There are some limitations in our study, such as the type and number of PE clinical samples. In vivo animal experiments are also needed for validation in our study. We will next delve into the mechanisms of PRDX1 action in PE by increasing the type and number of samples and in vivo experiments in mice.

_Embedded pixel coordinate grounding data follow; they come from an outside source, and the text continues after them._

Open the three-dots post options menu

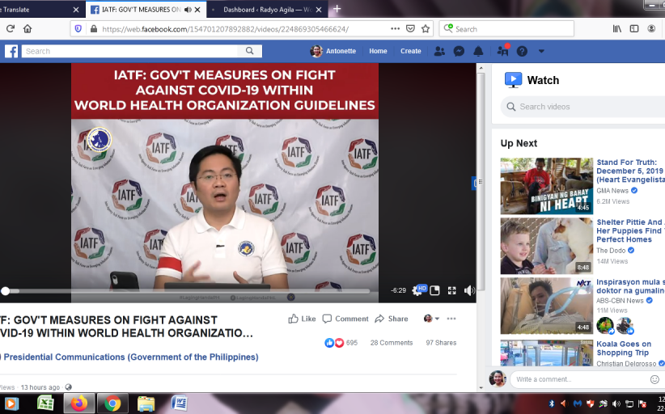(x=451, y=319)
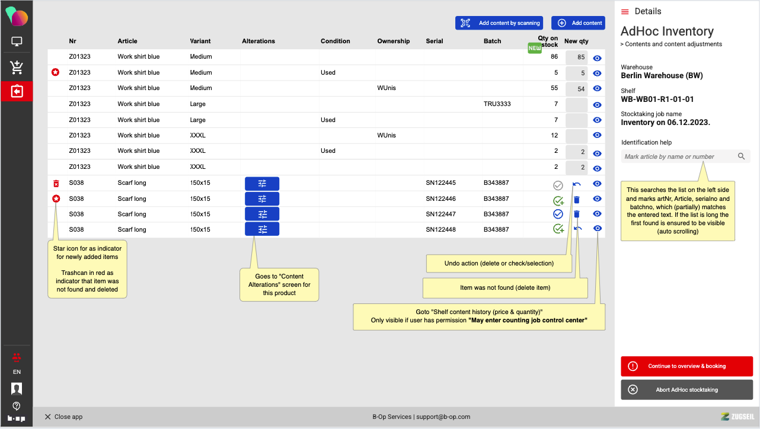The height and width of the screenshot is (429, 760).
Task: Open the EN language selector
Action: click(x=17, y=372)
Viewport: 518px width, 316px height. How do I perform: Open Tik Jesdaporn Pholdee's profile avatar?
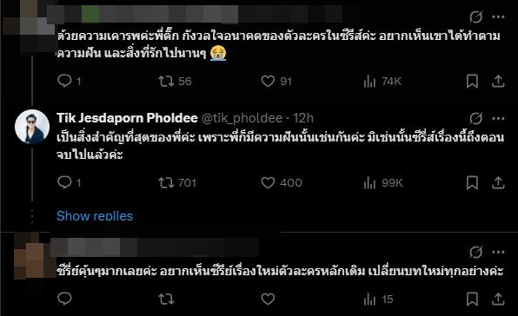click(x=32, y=127)
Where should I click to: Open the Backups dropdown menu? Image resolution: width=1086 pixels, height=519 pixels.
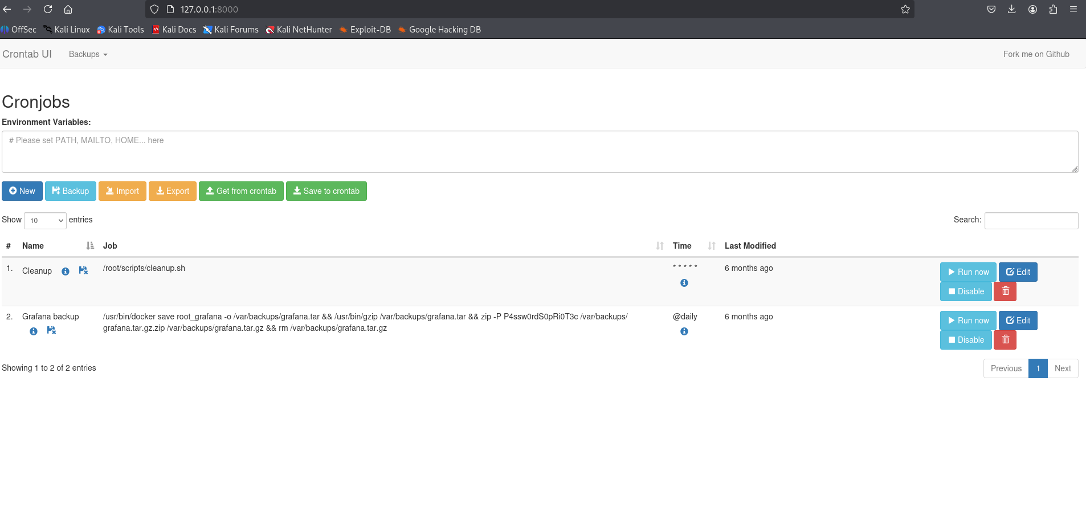(88, 54)
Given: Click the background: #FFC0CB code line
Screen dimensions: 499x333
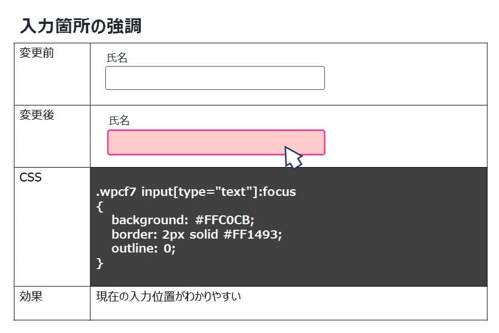Looking at the screenshot, I should pyautogui.click(x=182, y=220).
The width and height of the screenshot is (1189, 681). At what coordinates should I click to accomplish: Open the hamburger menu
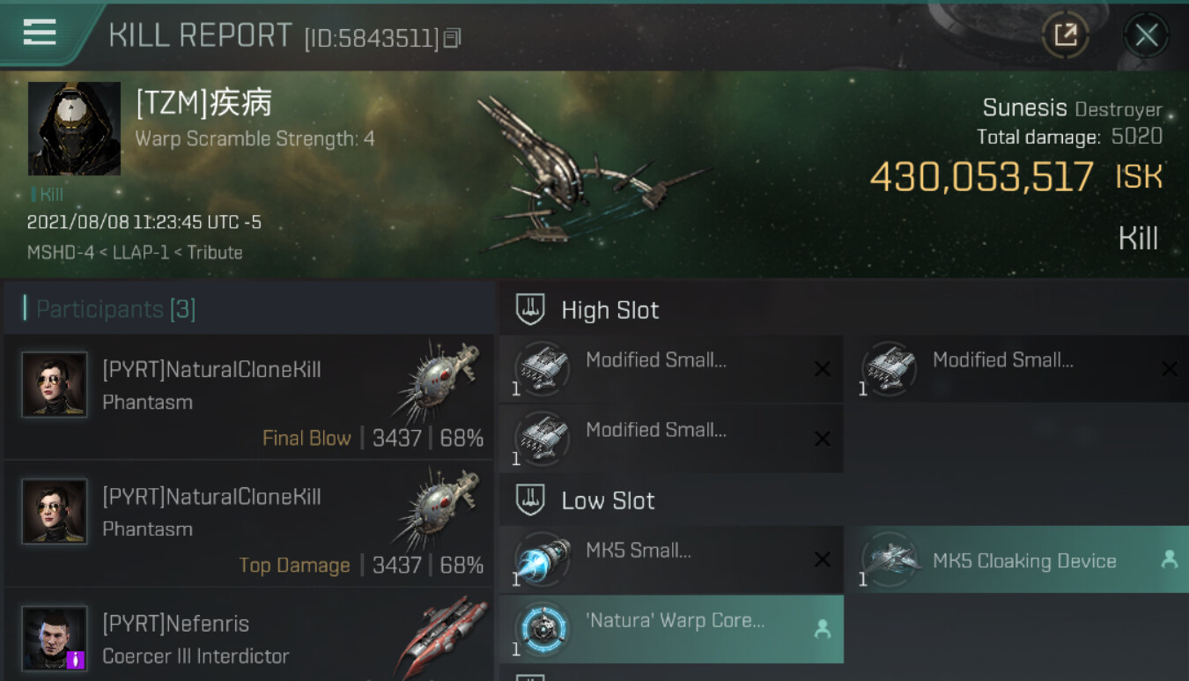tap(40, 32)
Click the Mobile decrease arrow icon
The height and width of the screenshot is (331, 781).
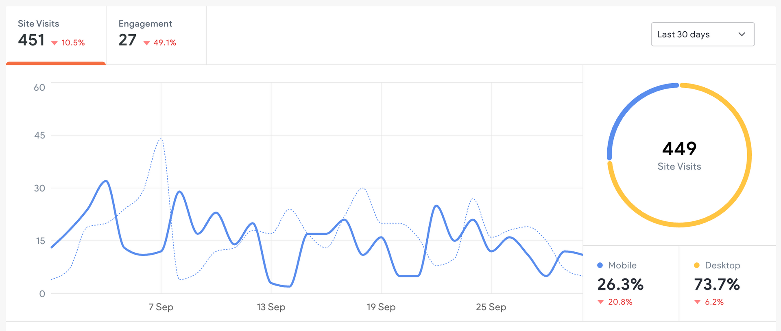600,302
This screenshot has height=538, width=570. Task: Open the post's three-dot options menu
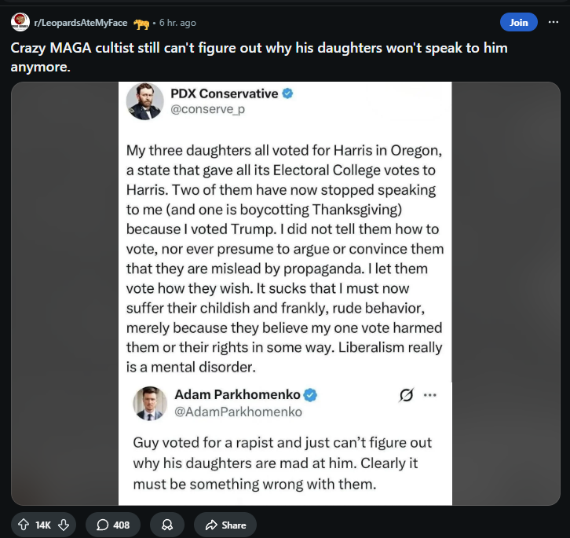(554, 22)
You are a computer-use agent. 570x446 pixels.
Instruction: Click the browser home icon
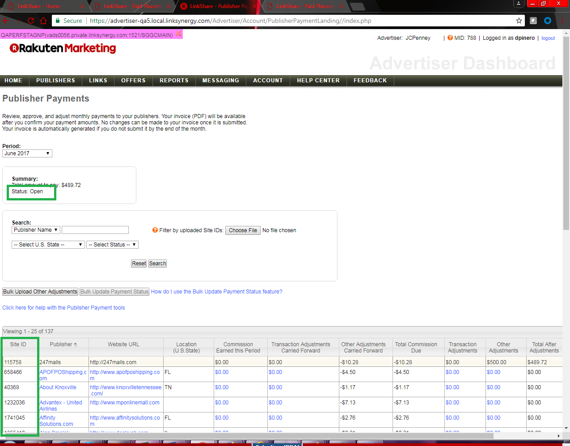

In conclusion, the present study demonstrated that PRDX1 expression was markedly decreased in trophoblasts in PE placenta. These results provided evidence that PRDX1 knockdown impaired the biological functions of migration, invasion, and tube formation in HTR-8/SVneo cells exposed to H2O2. Furthermore, PRDX1 knockdown inhibited proliferation and promoted apoptosis through autophagy inhibition and ROS accumulation pathways in HTR-8/SVneo cells exposed to H2O2. Mechanistically, PRDX1 knockdown regulated trophoblast function in HTR-8/SVneo cells following H2O2 stimulation via the PTEN/AKT pathway. These findings support the role of PRDX1 as an emerging and essential factor in the regulation of the biological function of trophoblasts and may provide new clues for understanding the molecular mechanisms of PE.